* [Your goal]:
When a line below contains the word "pixels", copy that line.

(Data extracted from a collection)
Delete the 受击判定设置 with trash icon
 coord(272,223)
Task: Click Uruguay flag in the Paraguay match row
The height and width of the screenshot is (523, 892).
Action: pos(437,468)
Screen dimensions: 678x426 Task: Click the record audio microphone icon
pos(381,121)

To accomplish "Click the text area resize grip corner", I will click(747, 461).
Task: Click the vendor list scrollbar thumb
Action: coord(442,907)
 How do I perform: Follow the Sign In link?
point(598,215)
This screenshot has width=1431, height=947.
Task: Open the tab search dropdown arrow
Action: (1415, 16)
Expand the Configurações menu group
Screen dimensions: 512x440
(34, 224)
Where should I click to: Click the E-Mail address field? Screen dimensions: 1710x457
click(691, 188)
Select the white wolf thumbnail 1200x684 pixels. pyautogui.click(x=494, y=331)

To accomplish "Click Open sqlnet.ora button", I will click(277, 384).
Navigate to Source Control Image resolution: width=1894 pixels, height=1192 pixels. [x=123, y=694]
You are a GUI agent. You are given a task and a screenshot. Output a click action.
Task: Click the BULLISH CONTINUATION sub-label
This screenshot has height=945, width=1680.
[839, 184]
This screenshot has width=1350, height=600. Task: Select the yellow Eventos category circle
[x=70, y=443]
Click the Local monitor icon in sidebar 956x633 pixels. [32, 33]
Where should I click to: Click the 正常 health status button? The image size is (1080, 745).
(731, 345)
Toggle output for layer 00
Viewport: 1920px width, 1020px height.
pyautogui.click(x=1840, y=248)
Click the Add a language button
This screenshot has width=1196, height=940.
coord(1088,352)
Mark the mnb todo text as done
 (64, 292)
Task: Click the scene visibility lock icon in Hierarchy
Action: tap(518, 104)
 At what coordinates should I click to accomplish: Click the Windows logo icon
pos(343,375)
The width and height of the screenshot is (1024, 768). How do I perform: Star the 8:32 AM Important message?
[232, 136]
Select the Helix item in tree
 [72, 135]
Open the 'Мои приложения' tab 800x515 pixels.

* [Response to this task]:
Select the white wolf thumbnail 1200x684 pixels. pyautogui.click(x=494, y=331)
Navigate to Source Control Image resolution: width=1894 pixels, height=1192 pixels. [x=123, y=694]
Click the Local monitor icon in sidebar 956x633 pixels. [32, 33]
Open the 'Мои приложения' tab 800x515 pixels.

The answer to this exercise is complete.